Stacking-dependent exciton multiplicity in WSe$_2$ bilayers

TL;DR

This study investigates how stacking configurations in WSe$_2$ bilayers influence exciton properties, revealing stacking-dependent spectral multiplicity and exciton characteristics through combined experimental and theoretical approaches.

Contribution

It provides new insights into the impact of layer stacking on exciton multiplicity and optical properties in WSe$_2$ bilayers, supported by experimental data and beyond-DFT calculations.

Findings

Distinct optical features for 2H and 3R stackings.

Stacking affects exciton spectral multiplicity and phonon sidebands.

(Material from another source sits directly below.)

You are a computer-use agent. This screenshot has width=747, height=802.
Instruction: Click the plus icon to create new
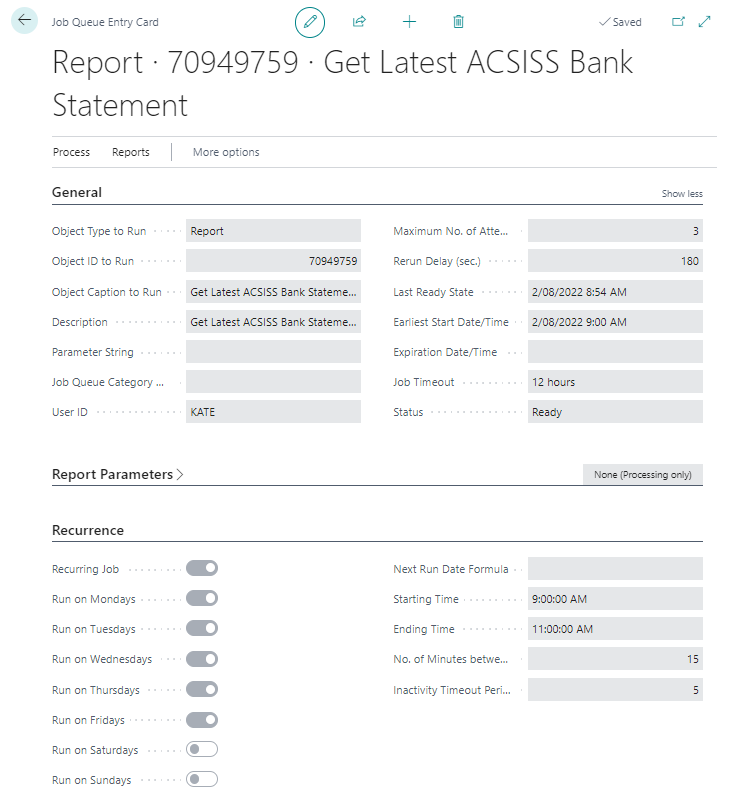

Theoretical calculations explain experimental observations.

Abstract

Twisted layers of atomically thin two-dimensional materials realize a broad range of novel quantum materials with engineered optical and transport phenomena arising from spin and valley degrees of freedom and strong electron correlations in hybridized interlayer bands. Here, we report experimental and theoretical studies of WSe$_2$ homobilayers obtained in two stable configurations of 2H ($60^\circ$ twist) and 3R ($0^\circ$ twist) stackings by controlled chemical vapor synthesis of high-quality large-area crystals. Using optical absorption and photoluminescence spectroscopy at cryogenic temperatures, we uncover marked differences in the optical characteristics of 2H and 3R bilayer WSe$_2$ which we explain on the basis of beyond-DFT theoretical calculations. Our results highlight the role of layer stacking for the spectral multiplicity of momentum-direct intralayer exciton transitions in absorption, and relate the multiplicity of phonon sidebands in the photoluminescence to momentum-indirect excitons with different spin valley and layer character. Our comprehensive study generalizes to other layered homobilayer and heterobilayer semiconductor systems and highlights the role of crystal symmetry and stacking for interlayer hybrid states.